WORK REQUEST: From the MaxKB integration guide, extract the stretch from "Obtain Model Access" through "API Access Info." word for word.

Integrate with MaxKB

MaxKB can integrate with GPUStack to leverage locally deployed LLMs, embedding models, and reranking models for building knowledge-based AI assistants.

Deploying Models

In GPUStack UI, navigate to the Deployments page and click on Deploy Model to deploy the models you need. Here are some example models:

qwen3.5-35b-a3b

qwen3-embedding-4b

qwen3-reranker-4b

After deployment, you can test the model in Playground.

Obtain Model Access Information

In the GPUStack sidebar, open the Routes page.
Click the More actions menu next to the route and select API Access Info.

Record the following information:

1
2
3

Base URL
Model Name
API Key

Example:

Base URL: http://your-gpustack-url/v1

Model Name:
qwen3.5-35b-a3b
qwen3-embedding-4b
qwen3-reranker-4b

API Key:
gpustack_xxxxxxxxxxxxx

Note

You can create an API Key following the instructions in the UI.

EXCERPTED RECORDS:
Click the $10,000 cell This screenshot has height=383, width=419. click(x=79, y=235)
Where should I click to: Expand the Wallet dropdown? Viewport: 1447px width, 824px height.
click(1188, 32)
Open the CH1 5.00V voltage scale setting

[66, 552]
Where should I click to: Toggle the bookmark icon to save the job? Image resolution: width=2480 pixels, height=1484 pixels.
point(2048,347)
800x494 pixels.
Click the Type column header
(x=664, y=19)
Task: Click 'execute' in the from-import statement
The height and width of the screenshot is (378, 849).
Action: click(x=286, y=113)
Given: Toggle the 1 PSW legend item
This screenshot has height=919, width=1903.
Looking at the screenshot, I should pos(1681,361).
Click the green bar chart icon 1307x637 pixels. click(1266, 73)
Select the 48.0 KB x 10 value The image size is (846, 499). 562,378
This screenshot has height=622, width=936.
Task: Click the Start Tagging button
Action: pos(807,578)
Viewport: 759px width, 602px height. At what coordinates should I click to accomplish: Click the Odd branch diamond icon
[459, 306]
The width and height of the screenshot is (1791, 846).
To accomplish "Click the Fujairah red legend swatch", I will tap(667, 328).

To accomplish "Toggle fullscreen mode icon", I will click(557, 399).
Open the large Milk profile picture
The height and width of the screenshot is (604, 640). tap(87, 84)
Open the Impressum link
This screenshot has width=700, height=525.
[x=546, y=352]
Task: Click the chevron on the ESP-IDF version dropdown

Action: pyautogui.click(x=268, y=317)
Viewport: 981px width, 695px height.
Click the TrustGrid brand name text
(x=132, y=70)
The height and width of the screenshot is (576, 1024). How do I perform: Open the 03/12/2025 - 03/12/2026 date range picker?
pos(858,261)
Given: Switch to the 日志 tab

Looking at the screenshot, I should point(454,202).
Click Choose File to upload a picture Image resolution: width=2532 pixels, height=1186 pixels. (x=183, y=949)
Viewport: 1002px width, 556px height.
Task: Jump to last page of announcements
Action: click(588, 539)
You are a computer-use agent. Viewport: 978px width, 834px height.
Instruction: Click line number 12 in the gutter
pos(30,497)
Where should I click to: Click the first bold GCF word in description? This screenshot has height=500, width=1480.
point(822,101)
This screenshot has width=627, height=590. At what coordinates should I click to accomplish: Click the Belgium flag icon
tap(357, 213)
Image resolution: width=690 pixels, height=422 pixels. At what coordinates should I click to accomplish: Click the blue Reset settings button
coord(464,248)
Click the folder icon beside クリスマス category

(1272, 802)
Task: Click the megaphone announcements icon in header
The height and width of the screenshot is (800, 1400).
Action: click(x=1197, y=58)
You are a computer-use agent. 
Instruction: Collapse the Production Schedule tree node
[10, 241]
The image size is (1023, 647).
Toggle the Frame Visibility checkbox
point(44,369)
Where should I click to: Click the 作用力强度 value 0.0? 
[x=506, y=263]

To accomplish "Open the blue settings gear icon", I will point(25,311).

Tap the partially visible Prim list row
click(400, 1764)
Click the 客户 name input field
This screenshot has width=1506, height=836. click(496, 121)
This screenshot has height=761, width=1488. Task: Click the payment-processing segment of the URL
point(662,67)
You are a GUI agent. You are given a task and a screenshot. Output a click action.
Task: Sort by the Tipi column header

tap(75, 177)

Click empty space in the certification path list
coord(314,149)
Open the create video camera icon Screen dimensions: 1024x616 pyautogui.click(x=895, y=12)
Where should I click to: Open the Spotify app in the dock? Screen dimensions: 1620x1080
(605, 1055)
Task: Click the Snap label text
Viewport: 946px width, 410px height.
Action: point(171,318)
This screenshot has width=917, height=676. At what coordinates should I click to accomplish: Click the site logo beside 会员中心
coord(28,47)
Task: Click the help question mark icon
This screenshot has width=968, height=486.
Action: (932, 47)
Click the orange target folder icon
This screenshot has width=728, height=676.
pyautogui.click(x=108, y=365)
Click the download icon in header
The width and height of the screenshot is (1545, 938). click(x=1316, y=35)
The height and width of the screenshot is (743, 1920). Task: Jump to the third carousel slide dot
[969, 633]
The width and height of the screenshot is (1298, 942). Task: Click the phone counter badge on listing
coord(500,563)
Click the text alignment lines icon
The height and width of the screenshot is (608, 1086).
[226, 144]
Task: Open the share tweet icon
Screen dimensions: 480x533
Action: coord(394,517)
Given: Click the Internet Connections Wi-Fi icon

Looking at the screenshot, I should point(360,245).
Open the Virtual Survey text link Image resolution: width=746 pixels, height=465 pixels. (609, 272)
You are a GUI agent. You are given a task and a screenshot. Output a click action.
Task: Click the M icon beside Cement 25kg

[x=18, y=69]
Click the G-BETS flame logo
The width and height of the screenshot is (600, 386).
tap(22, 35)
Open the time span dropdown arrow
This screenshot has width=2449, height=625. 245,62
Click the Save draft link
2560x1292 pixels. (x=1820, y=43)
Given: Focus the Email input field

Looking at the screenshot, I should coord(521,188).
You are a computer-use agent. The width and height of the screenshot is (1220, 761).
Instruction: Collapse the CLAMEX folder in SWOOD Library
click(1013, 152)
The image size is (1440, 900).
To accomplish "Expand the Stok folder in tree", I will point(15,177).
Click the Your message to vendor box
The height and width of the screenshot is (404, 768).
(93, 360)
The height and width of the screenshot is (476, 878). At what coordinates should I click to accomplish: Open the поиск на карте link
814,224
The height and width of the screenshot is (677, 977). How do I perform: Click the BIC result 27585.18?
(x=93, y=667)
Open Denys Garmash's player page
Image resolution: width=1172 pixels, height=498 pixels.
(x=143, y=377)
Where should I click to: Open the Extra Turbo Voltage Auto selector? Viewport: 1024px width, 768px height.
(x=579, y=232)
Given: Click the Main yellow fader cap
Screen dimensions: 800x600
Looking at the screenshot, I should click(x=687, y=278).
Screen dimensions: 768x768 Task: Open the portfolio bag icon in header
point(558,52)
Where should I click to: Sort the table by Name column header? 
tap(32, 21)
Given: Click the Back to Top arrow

SOLUTION TO THIS EXERCISE:
Obtain Model Access Information

In the GPUStack sidebar, open the Routes page.
Click the More actions menu next to the route and select API Access Info.